Just copypasted (for this block only) from Google doc to show how INDICO minutes look like - not the way you do it!
Agenda
Usability / UX Low-Hanging Fruit
James’s & Cort’s (others too?) opinionated short-list of the most valuable UI/UX improvements needed for DHTC power users (or heavy users)
data transfer state appearing in condor_q -dag (JIRA ticket)
Apparently this is shown by condor_watch_q, but not for DAGs
Cort: “Why I don’t use condor_watch_q? It’s slow to start, and fills my screen with jobs I don’t care about.”
HTCONDOR-3517
James: it sucks that there is still no job status code to distinguish running vs. xferring input (but there is for running and xferring output)
Note there are attributes for TransferringInput and TransferringOutput and TransferredQueued if the transfer is in the xfer q
Can htcondor credential list show the Vault token’s age or expiry time? It currently shows when the bearer token was last copied to jobs.
Do we want to talk about UX for storing and managing Vault credentials?
Cort is checkpointing between creation of output files.

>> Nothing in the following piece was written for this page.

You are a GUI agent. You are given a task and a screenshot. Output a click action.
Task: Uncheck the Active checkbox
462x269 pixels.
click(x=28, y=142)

Is this reasonable enough to justify first-class support? A possible interface might be for transfer_checkpoint_files to also accept a list of lists, or to ignore files that don’t yet exist in the list it is given.
Admin command to raise a user's priority or floor value for N core hours or days? Would make temporary increases easier.
HTCONDOR-3518
#170 — users want a condor_rm that preserves+returns interrupted jobs' latest output before exiting
HTCONDOR-3519
#183 — HTCondor vault token management on ldas-osg2 seems to be sending wrong file as bearer token
Robustness
What are the obstacles to having glideins use cgroup memory mgmt? For those sites where we control the AP and EP, can we do better?
#195 — HA collectors & glideinWMS: lousy UX when secondary collector offline, questions whether HA collectors are worth the complexity
#194 — Condor didn't transfer files when job was held (checkpointing/eviction behavior)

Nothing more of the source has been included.